To Vita owners watching Sony’s press conference at this year’s E3, the brief stage time probably felt like another nail in the coffin. Sony showed a handful of games, games that, aside from the God of War Collection, had already been announced in one way or another. Jack Tretton described the Vita as the ultimate companion device to PS4 with Remote Play, and spoke of a future game library bolstered by indie developers. Then, they moved on to PS3 and PS4.
For all the murdering they did on the PS4 front, the Vita presence at the most high-profile part of Sony’s E3 was upsetting. Where was the price drop? Why haven’t they addressed memory card prices? Where were all the games? Where was the confident and bold Sony that showed its hand during the PS4 section?
This was a chance for Sony to boldly proclaim their plans to get the Vita into people’s hands, but they acted more like nothing was wrong. The same Sony that has been learning to listen to its customers, that’s pushing indie development heavily, that skipped DRM, that influenced Microsoft’s next-gen strategy, and that announced a PS4 price people seem pretty happy about, is treating the Vita like it’s the PS3 in 2006.
The Vita NEEDS a price drop
In terms of sheer design, build quality, and technical prowess, the Vita is probably a steal at $250-$300. The problem is that value is a nebulous thing. Sony hasn’t shaken the notion that Vita “has no games,” nor has it proved that the Vita is a worthwhile $250 companion device to the PS4. A glorified Wii U controller isn’t worth $250 anyway.
What’s worse is that Sony still hasn’t responded to the criticisms of hidden costs with the Vita. Want a decent memory card? Get ready to pony up $60-$100. Want to embrace an all-digital future? Have fun as the Vita’s largest and priciest storage solution is a mere 32 GBs. Even if you manage your larger game files on the Vita, you have to get past Sony’s terrible decision to tie save files to the game data. If you want to get that 3 GB Uncharted save off your Vita you have to transfer it to a PS3 or PC or lose your save file with it.
If Sony is married to the $250 price point, then they need to incentivize the hell out of it. A 32 GB card in the box with a year of PlayStation Plus would be a good start. Updating the firmware to allow easier save file management would be nice too. Bigger memory card options should be there as well, with more reasonable prices that come closer to non-proprietary storage mediums. Simply getting the handheld under $200, then announcing it at a high-profile conference, would have been a nice shot in the arm too.
The Vita NEEDS to shake the “no games” issue
The Vita has games. It also has a lot of games in the pipeline. The problem is that the high profile games so far have been force-fed disasters. Call of Duty on a handheld would have been cool if it was a legitimate entry in the series and not some half-assed reskin of Resistance: Burning Skies. Assassin’s Creed 3: Liberation was closer to a proper Vita experience, but it was still a mediocre AC game. Uncharted: Golden Abyss, while probably the best of big franchises thrown on a little platform, still felt like a B-tier experience. Gravity Rush and Soul Sacrifice are average-to-phenomenal depending on who you ask. Persona 4: Golden seems to be the platform’s true must-have, yet it really only has a niche appeal. In fact, most of the Vita’s truly great games are bizarre niche titles like Zero Escape: Virtue’s Last Reward, Frobisher Says, or Thomas Was Alone.

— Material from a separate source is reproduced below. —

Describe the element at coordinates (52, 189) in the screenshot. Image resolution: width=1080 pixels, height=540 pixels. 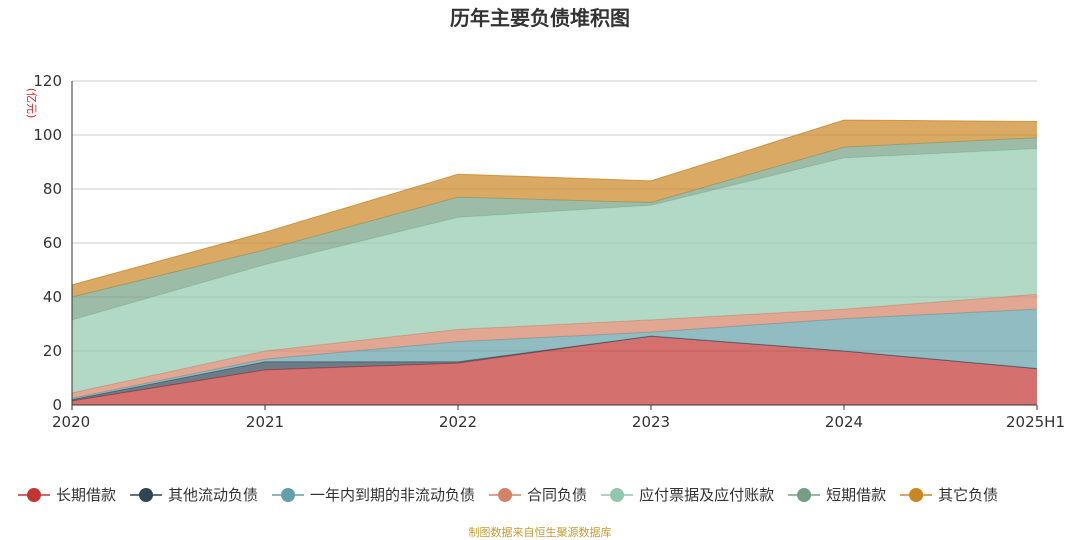
I see `y-tick-label-80: 80` at that location.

The solution, it seems, is to celebrate the weird and the unique, and instead of advertising the Vita as a device that puts familiar experiences in your hands, it should be a device with experiences you can’t get anywhere else. Furthermore, it’s the only handheld where you’ll be able to play amazing indie games like Hotline Miami, Spelunky, Limbo, Terraria, and Runner 2.
Is that what Sony touted at E3, though? Not at all. The highlights were Final Fantasy X/X-2 and the God of War Collection. Great, familiar titles for sure, but not anything that’s setting the Vita on fire. What’s worse, a sub-par port of the Jak & Daxter Collection was just quietly released. What’s to say these other collections won’t suffer the same fate?

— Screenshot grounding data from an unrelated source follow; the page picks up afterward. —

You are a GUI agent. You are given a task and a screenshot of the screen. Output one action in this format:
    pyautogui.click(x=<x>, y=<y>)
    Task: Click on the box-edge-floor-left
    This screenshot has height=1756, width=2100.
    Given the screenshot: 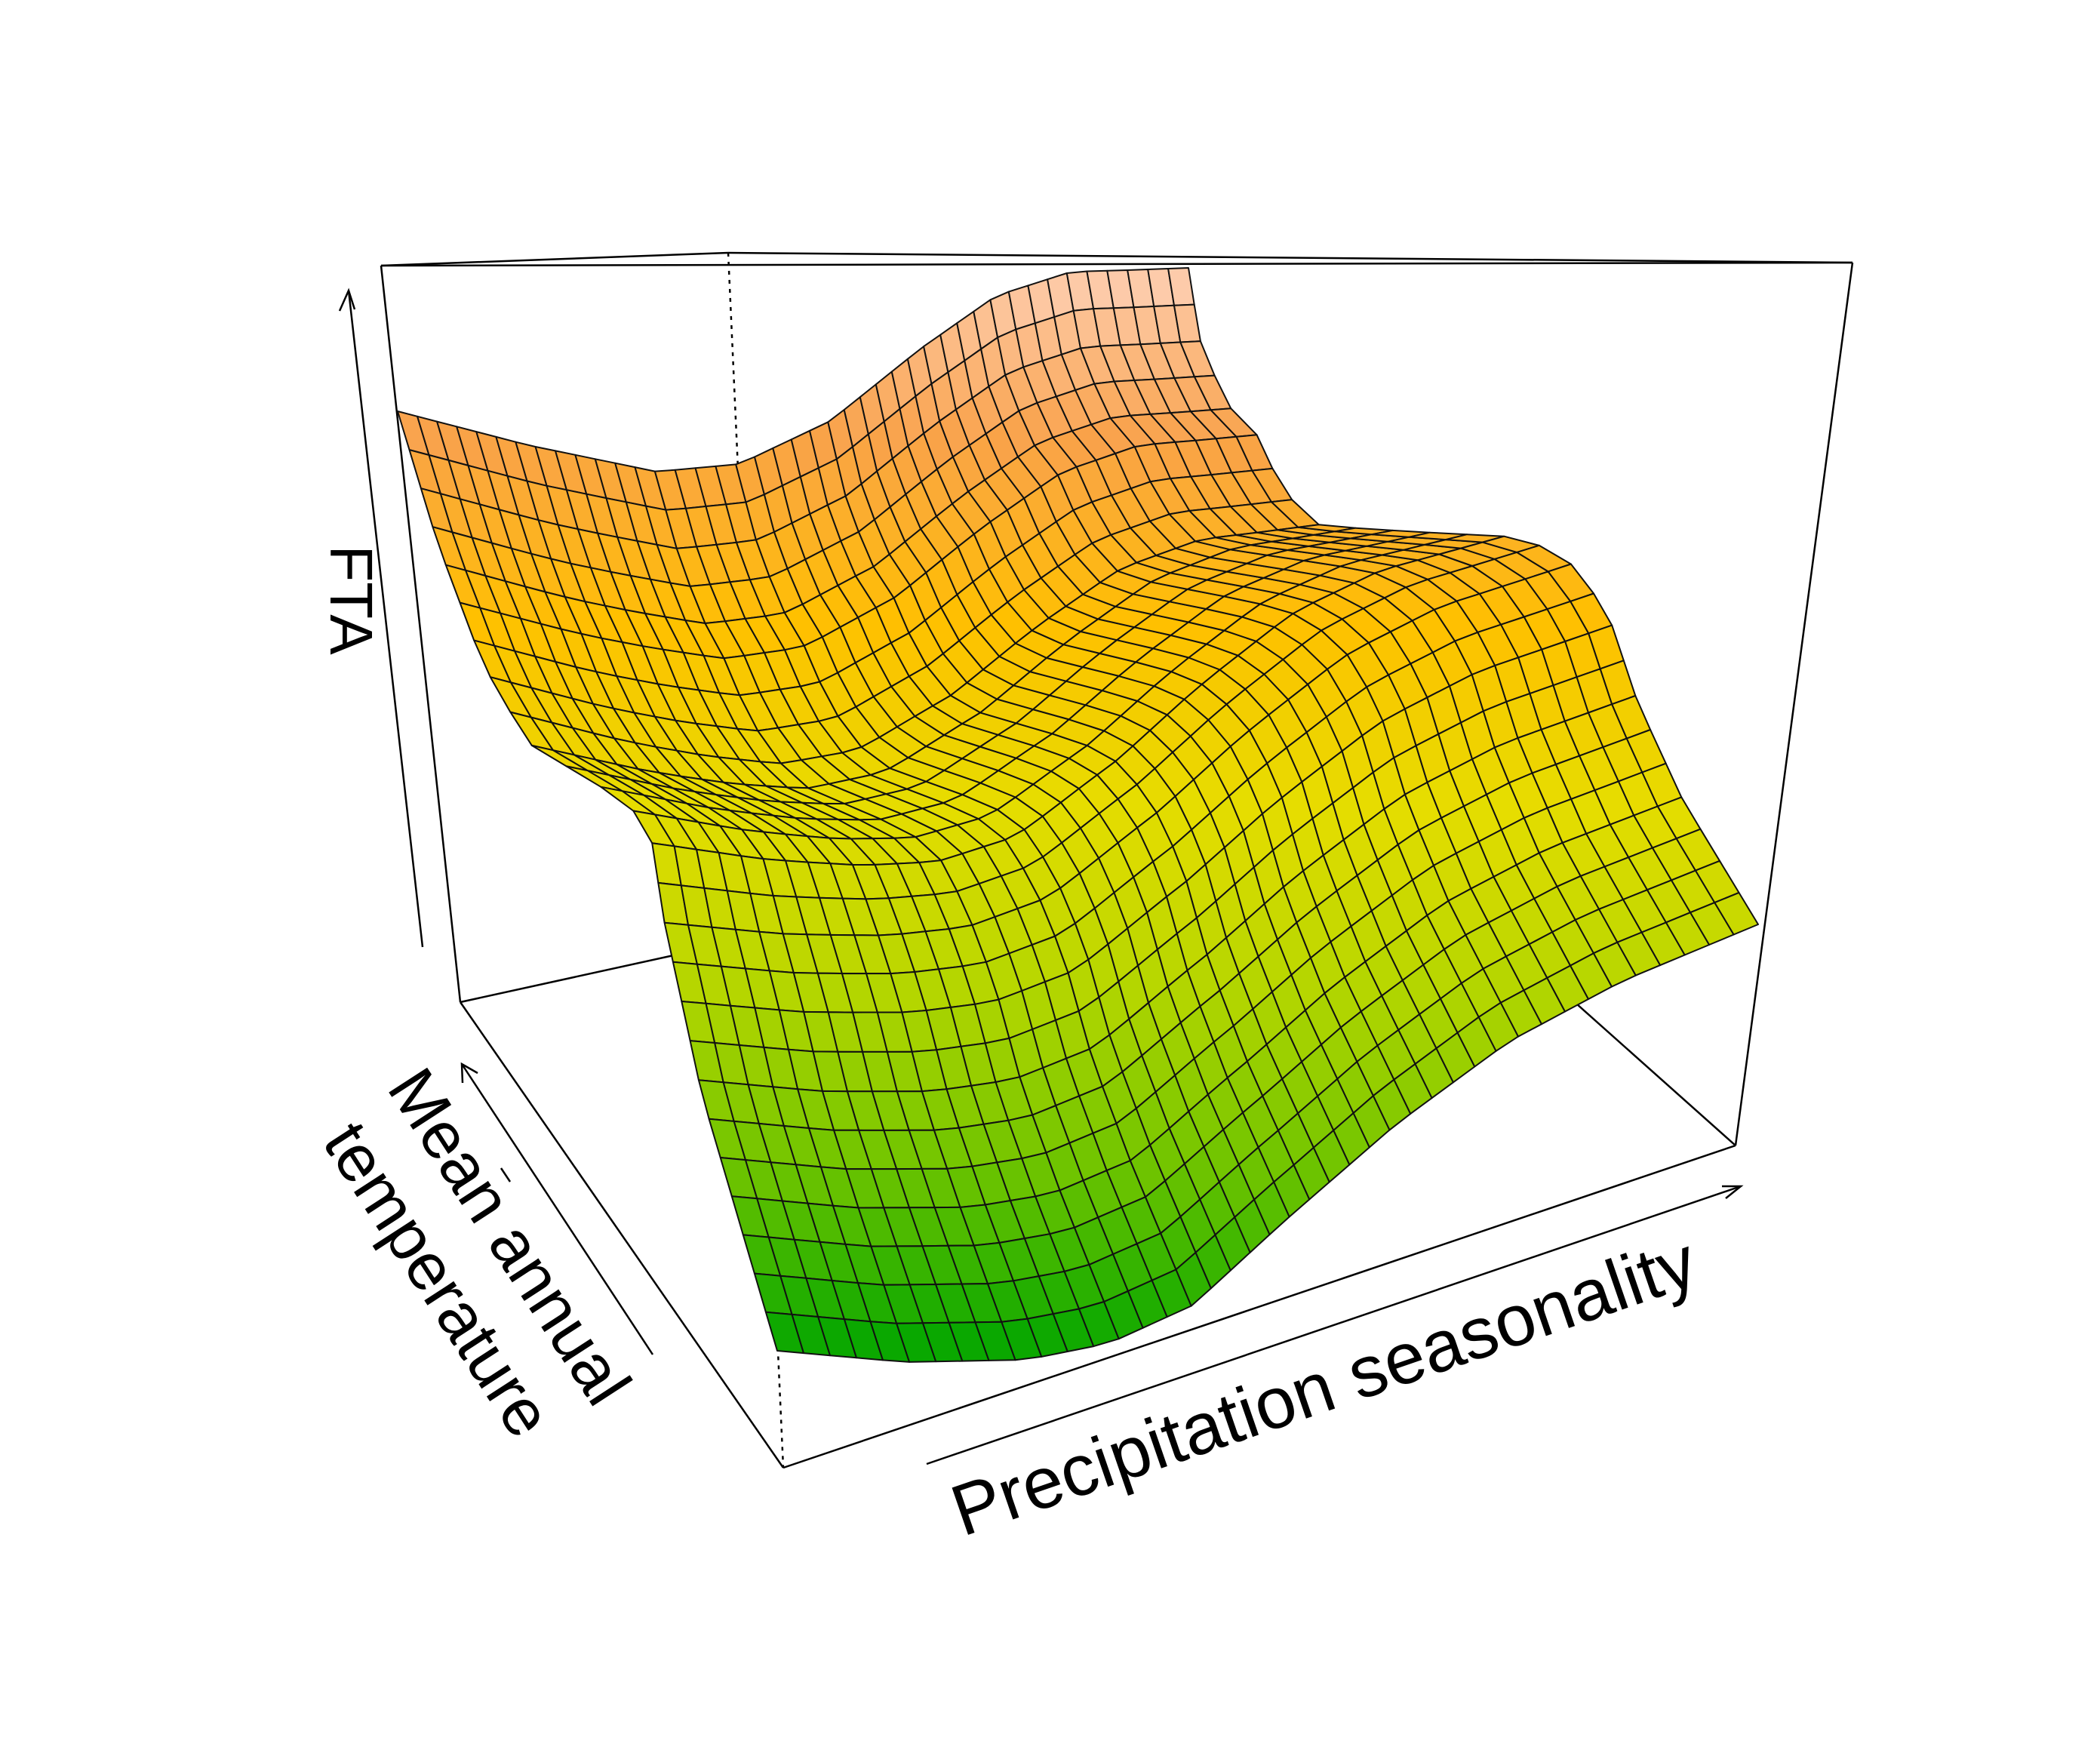 What is the action you would take?
    pyautogui.click(x=622, y=1234)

The thing of it is, Sony had an impressive showing of Vita games on the show floor. They had dozens of kiosks with playable games that were either briefly mentioned or forgotten entirely at their press conference. Why didn’t they follow through during their high-profile conference?
One of the highlights of the PS4 presentation was when Sony showed off a spread of independent games headed to the next-gen console. They could have easily done the same thing with the indie titles headed to Vita. Imagine if Hotline Miami 2 had been announced on stage for Vita. Considering the developer Dennaton Games is hopeful about bringing it to the Vita, there’s little reason Sony couldn’t lock that down.

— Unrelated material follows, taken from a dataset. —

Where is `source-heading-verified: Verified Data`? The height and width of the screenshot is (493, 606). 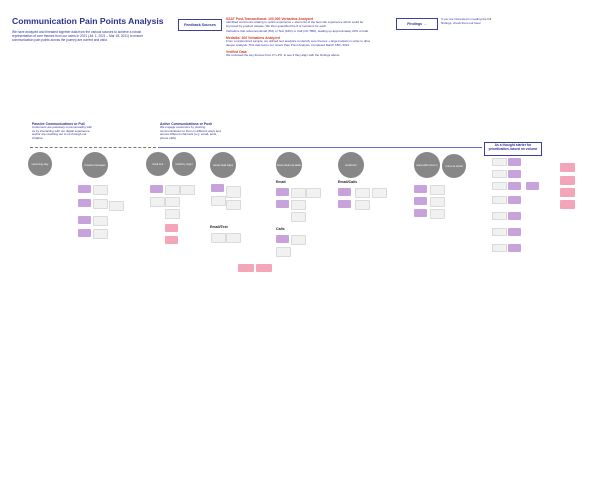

The bottom line is this: A lot of what’s said at these conferences has a lasting impression. The platforms and games speak for themselves in the end, but there’s something potent about these conferences. They tend to lay the groundwork for what’s ahead, hinting at where the company's focus is. If that’s what Sony was going for with their E3 press conference, then the Vita still feels like an afterthought.